-- begin Entries shown --

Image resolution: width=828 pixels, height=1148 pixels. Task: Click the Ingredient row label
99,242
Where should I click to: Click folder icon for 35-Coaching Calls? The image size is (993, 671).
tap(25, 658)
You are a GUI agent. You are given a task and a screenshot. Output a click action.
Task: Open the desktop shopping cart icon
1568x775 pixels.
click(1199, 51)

-- end Entries shown --
-- begin Entries shown --

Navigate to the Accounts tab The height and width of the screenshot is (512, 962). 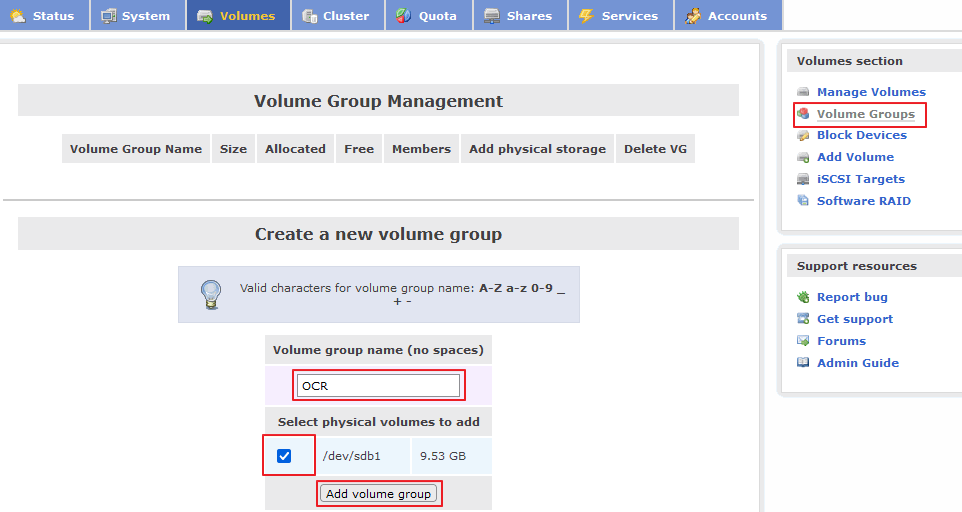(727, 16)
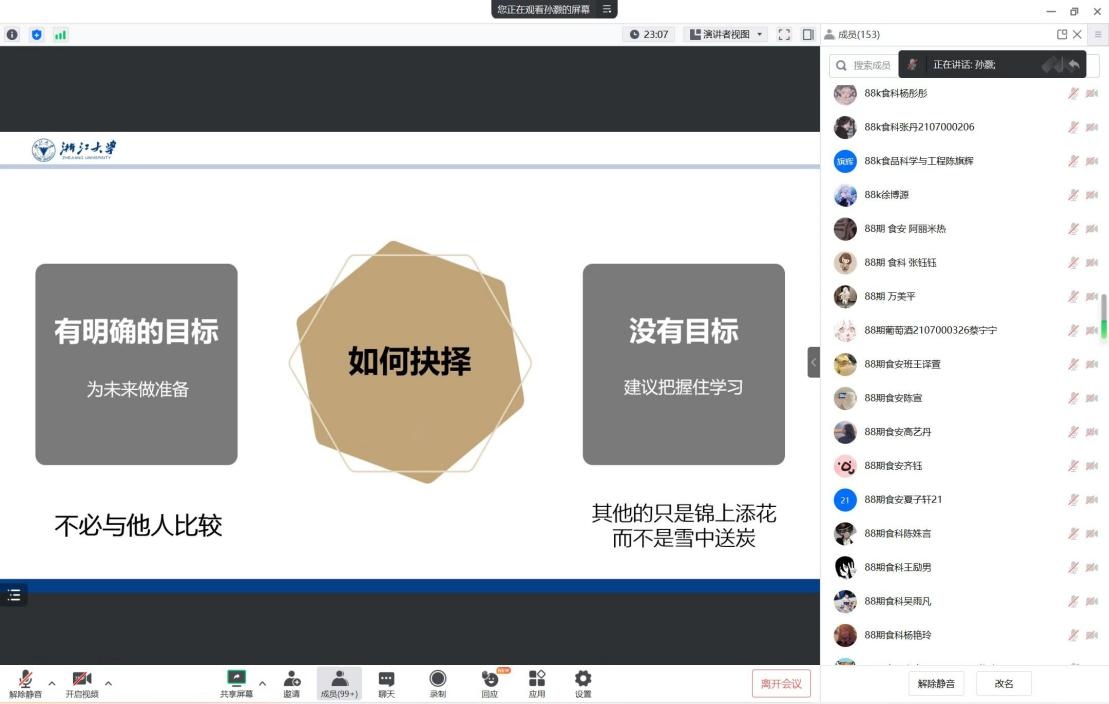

-- end Entries shown --

Work required: Copy out every line from the one containing "Image resolution: width=828" up to and including the one containing "click(1199, 51)". Keep the requests unchanged, but increase each coordinate in the answers by 111.

Problem solution:
Image resolution: width=828 pixels, height=1148 pixels. Task: Click the Ingredient row label
210,353
Where should I click to: Click folder icon for 35-Coaching Calls? The image size is (993, 671).
tap(136, 769)
You are a GUI agent. You are given a task and a screenshot. Output a click action.
Task: Open the desktop shopping cart icon
1568x775 pixels.
click(1310, 162)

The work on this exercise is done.